The Notes are being offered only to qualified institutional buyers in reliance on Rule 144A under the Securities Act, and outside the United States, only to non-U.S. investors pursuant to Regulation S. The Notes will not be registered under the Securities Act or the securities laws of any other jurisdiction and may not be offered or sold in the United States absent an effective registration statement or an applicable exemption from registration requirements or a transaction not subject to the registration requirements of the Securities Act or any state securities laws.
This press release shall not constitute an offer to sell or the solicitation of an offer to buy any security and shall not constitute an offer, solicitation or sale in any jurisdiction in which such offering, solicitation or sale would be unlawful. This press release is being issued pursuant to and in accordance with Rule 135c under the Securities Act.

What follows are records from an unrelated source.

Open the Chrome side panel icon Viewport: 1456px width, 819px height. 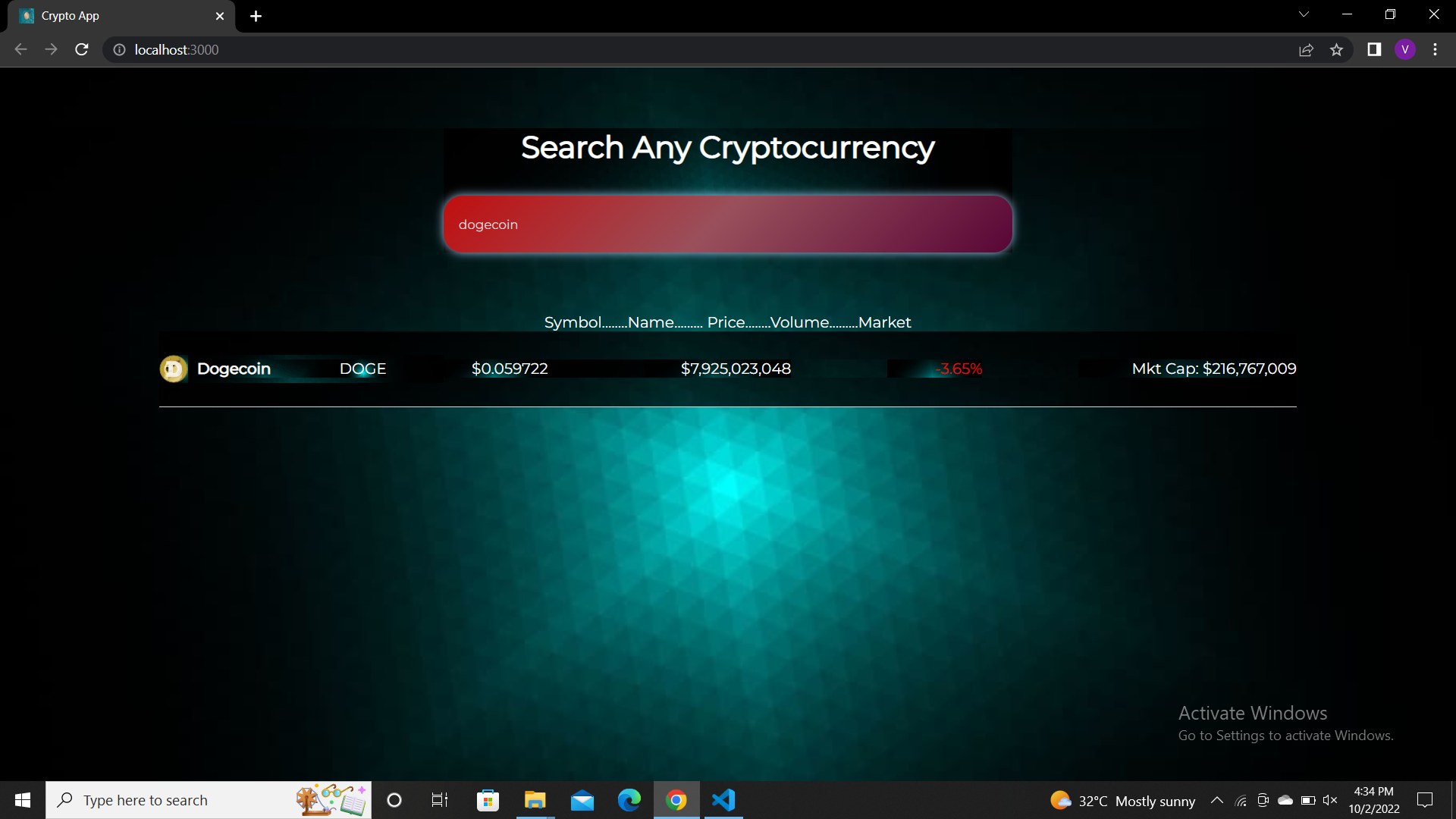tap(1373, 49)
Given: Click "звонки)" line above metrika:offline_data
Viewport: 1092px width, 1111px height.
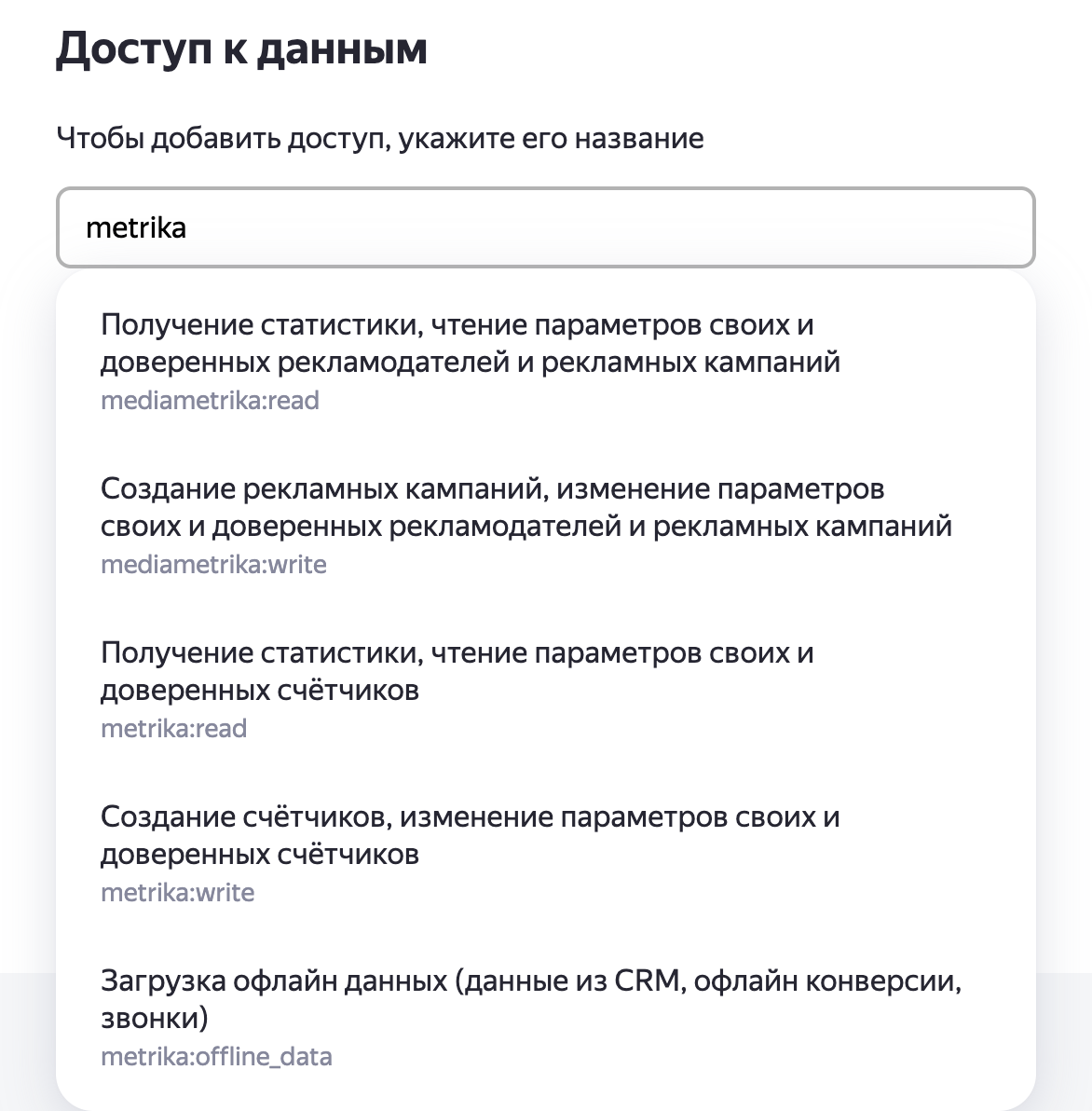Looking at the screenshot, I should [154, 1019].
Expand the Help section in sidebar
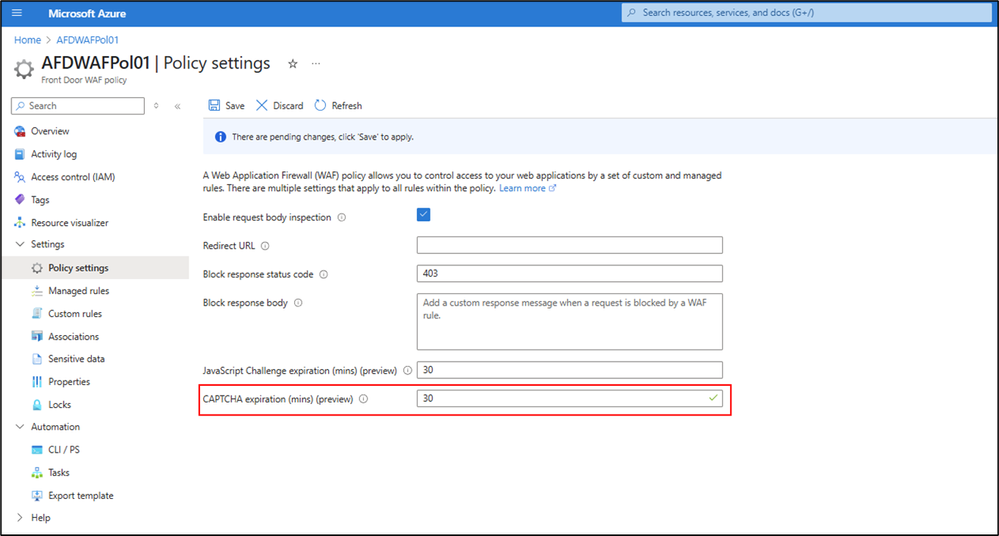This screenshot has height=536, width=999. (x=20, y=518)
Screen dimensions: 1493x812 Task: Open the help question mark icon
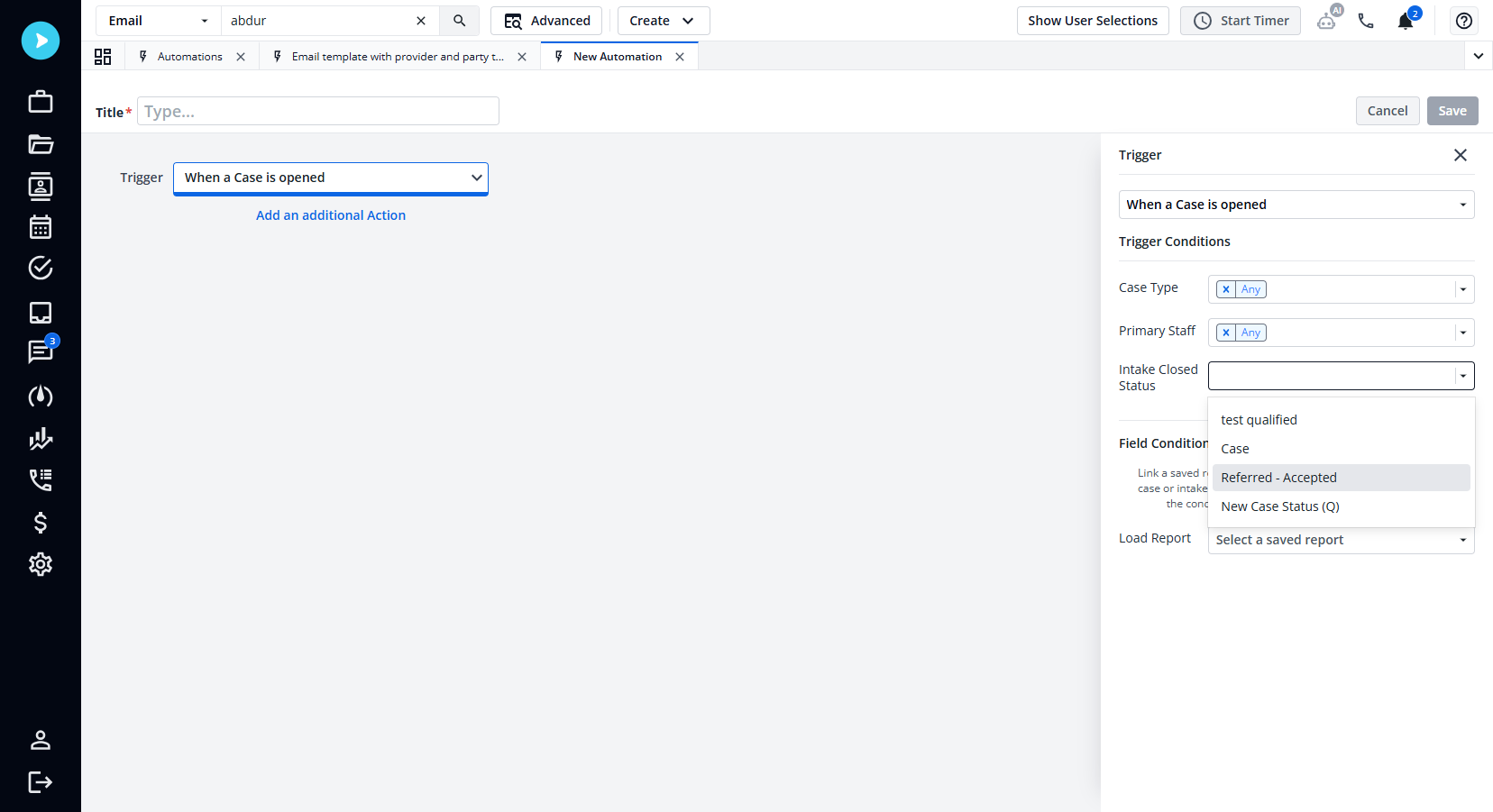(x=1464, y=21)
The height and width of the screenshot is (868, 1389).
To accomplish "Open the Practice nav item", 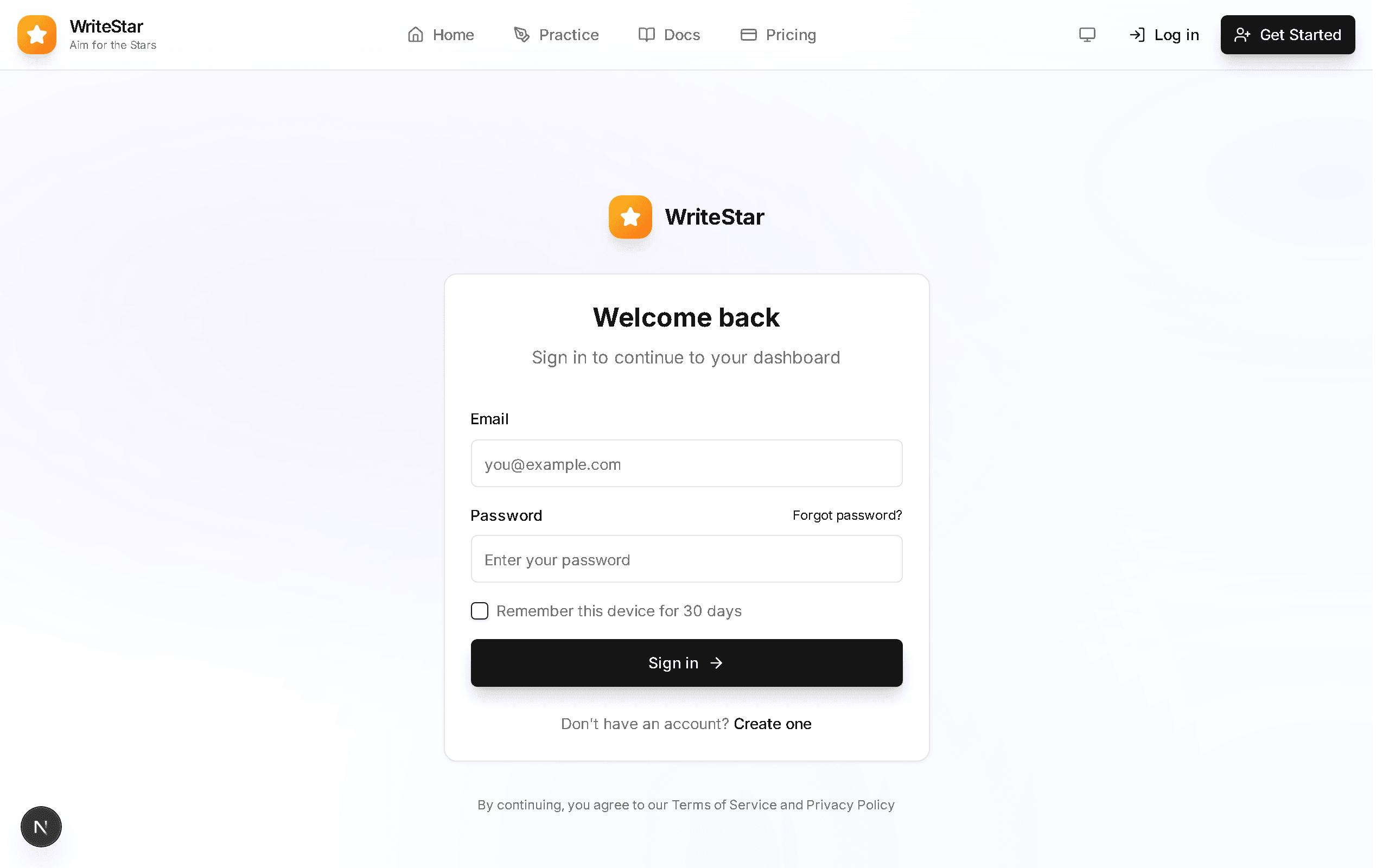I will (556, 34).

Certain statements in this release constitute forward-looking statements within the meaning of the U.S. federal securities laws intended to qualify for the safe harbor from liability established by the Private Securities Litigation Reform Act of 1995. All statements other than statements of historical facts contained in this release, including, without limitation, those regarding the proposed debt offer and concurrent conditional redemption, are forward-looking statements. Many, but not all, of these statements can be found by looking for words like "expect," "anticipate," "goal," "plan," "believe," "will," "may," "intend," and similar words. Forward-looking statements do not guarantee future performance and may involve risks, uncertainties and other factors which could cause NCLC’s or NCLH’s actual results, performance or achievements to differ materially from the future results, performance or achievements expressed or implied in those forward-looking statements. For a discussion of these risks and uncertainties, please refer to the factors set forth under "Risk Factors" in NCLC’s and NCLH’s most recently filed Annual Reports on Form 10-K, Quarterly Reports on Form 10-Q and subsequent filings with the Securities and Exchange Commission. The above examples are not exhaustive and new risks emerge from time to time. Such forward-looking statements are based on NCLC’s and NCLH’s current beliefs, assumptions, expectations, estimates and projections regarding their present and future business strategies and the environment in which they expect to operate in the future. These forward-looking statements speak only as of the date made. NCLC and NCLH expressly disclaim any obligation or undertaking to release publicly any updates or revisions to any forward-looking statement contained herein to reflect any change in their expectations with regard thereto or any change of events, conditions or circumstances on which any such statement was based, except as required by law.